Uit gegevens die wel beschikbaar zijn, blijkt dat bijna de helft van de steun van IFI’s naar bedrijven uit de rijke OESO-landen gaat. Ongeveer 40% van de begunstigde bedrijven zijn internationaal beursgenoteerd. Slechts een kwart van alle door de Europese Investeringsbank en Wereldbank ondersteunde bedrijven zijn gevestigd in lage-inkomenslanden landen.
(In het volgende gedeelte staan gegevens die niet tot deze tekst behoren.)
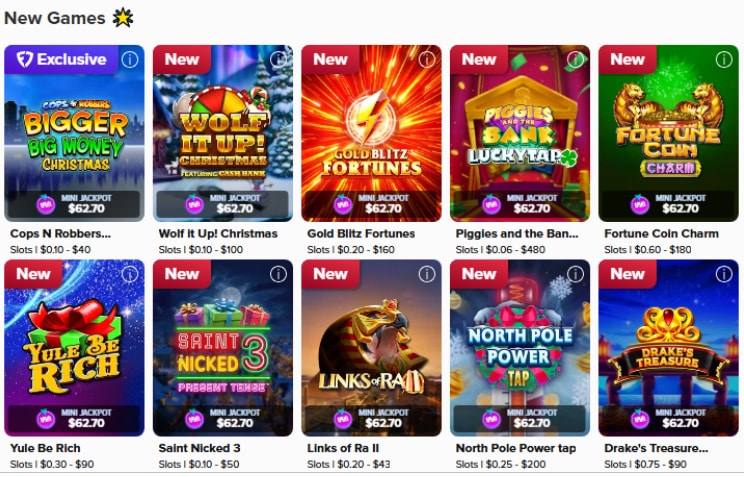Open info icon on Saint Nicked 3

point(278,274)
Deze conclusies roepen volgens Eurodad ernstige twijfels op of IFI’s daadwerkelijk de beoogde bedrijven in arme landen bedienen die moeilijk of geen toegang tot krediet hebben. Het rapport concludeert dan ook dat niet aan te tonen is dat deze vorm van steun aan bedrijven impact heeft op ontwikkeling in arme landen. Op dit moment gaat 25% van de steun naar bedrijven in lage-inkomenslanden. Eurodad wil dat dit wordt opgekrikt tot minimaal 50%. Daarnaast heeft Eurodad nog een ander belangrijk punt van kritiek: het gebrek aan transparantie. Om dit te veranderen pleit de organisatie voor landenspecifieke rapportages waarin de IFI’s verantwoording afleggen voor hun investeringen.